What's more, eight in 10 churches surveyed had operated a Web site with church information and activities for at least a year and 91 percent reported that e-mail allowed greater communications among members.
"Religion is mainly part of the social story of the Internet, not it's commercial story," said Lee Rainie, director of the Pew project.
"The best thing going for sites such as Belief.net is its ability to bring together people with a flavor of community," he said.
Meanwhile, most people search the Internet for information, he said, and if they don't make a purchase on line, they often will go to the store itself or the church they saw listed.
Belief.net co-founder Steven Waldman was chosen by Time magazine as one of the decade's leading "innovators" in religion.
But while the magazine called his project "the Web's top commercial religion site," it added that "prayers may be needed before it reaches profitability." The site generates revenue by sale of religious items, travel services and Web-design services and will experiment with other offerings.

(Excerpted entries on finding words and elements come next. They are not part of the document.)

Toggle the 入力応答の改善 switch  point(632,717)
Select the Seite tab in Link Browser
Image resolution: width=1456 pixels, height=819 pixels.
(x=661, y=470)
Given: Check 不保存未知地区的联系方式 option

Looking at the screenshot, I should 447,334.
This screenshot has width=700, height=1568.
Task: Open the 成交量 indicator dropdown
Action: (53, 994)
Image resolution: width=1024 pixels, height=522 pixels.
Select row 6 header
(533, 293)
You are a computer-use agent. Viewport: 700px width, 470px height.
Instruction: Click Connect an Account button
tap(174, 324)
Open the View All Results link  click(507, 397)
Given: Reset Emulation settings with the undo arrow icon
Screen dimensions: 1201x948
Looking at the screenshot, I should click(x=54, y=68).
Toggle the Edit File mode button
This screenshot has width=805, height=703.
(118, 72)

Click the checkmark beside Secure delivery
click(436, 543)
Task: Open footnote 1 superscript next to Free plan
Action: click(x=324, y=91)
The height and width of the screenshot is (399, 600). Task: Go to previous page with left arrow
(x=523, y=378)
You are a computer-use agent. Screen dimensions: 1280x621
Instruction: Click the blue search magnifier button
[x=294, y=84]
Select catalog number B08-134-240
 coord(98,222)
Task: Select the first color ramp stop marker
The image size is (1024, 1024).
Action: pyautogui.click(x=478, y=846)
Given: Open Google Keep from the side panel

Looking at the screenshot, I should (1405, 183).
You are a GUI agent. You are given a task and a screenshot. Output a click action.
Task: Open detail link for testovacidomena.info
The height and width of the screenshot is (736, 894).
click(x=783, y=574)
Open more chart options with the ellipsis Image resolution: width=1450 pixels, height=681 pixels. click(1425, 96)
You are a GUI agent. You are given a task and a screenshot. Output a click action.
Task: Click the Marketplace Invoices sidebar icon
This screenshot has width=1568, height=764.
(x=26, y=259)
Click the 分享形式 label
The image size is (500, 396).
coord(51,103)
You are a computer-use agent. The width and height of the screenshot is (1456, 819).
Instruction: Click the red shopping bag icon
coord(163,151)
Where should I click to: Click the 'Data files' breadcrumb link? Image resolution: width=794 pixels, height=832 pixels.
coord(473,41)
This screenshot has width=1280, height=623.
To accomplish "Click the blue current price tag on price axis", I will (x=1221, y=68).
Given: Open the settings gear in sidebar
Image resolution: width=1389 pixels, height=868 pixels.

Despite religion's struggle for a commercial future on the Internet, it has otherwise exploded as a topic since 1996, when Alan Freed pioneered the Houses of Worship Project in Pittsburgh to list the nation's 330,000 congregations.
"Where I'm seeing churches doing more is in expanding their ministries through the Internet," Mr. Freed said. "Back in 1996, churches did not even know what we meant by a Web site."